··· DATA SHOWN ···
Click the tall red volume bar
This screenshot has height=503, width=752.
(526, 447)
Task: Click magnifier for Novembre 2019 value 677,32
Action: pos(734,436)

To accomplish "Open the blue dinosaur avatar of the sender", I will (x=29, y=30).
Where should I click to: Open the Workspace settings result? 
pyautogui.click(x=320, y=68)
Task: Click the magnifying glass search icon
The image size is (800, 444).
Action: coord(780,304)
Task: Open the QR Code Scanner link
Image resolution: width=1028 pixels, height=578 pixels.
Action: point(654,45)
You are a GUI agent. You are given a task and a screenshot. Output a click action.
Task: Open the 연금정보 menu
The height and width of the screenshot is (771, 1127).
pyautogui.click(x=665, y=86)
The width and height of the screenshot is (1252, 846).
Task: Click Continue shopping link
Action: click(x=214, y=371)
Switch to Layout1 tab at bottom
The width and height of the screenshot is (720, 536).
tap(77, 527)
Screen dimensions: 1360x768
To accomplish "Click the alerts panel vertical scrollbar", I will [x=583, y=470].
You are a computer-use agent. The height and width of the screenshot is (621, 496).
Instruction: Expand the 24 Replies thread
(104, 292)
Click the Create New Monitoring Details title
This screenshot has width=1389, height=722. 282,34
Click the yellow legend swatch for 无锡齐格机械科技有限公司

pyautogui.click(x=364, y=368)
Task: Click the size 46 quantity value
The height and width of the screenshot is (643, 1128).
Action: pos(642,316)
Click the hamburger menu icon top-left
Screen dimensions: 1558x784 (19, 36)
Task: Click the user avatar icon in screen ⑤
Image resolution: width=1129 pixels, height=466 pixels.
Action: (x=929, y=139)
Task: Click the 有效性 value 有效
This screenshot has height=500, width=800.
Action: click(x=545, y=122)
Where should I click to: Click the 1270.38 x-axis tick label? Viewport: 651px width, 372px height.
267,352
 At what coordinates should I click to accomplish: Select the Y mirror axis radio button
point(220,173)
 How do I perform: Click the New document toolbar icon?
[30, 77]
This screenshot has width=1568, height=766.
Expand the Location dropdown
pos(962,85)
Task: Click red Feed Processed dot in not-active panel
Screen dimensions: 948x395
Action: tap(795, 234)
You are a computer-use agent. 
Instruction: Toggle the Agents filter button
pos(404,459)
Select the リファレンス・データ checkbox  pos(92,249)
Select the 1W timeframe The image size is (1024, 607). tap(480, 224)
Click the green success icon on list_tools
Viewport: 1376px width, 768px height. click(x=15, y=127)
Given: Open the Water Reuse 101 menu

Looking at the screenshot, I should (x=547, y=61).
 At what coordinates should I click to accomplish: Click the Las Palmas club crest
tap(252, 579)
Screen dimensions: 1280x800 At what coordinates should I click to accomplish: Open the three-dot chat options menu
···
WORK ORDER: This task calls for an exact reproduction of the lines that start at the one containing "Select the 1W" and continue to the end of the entries above.

SOLUTION FOR THIS EXERCISE:
Select the 1W timeframe The image size is (1024, 607). tap(480, 224)
Click the green success icon on list_tools
Viewport: 1376px width, 768px height. click(x=15, y=127)
Given: Open the Water Reuse 101 menu

Looking at the screenshot, I should (x=547, y=61).
 At what coordinates should I click to accomplish: Click the Las Palmas club crest
tap(252, 579)
Screen dimensions: 1280x800 At what coordinates should I click to accomplish: Open the three-dot chat options menu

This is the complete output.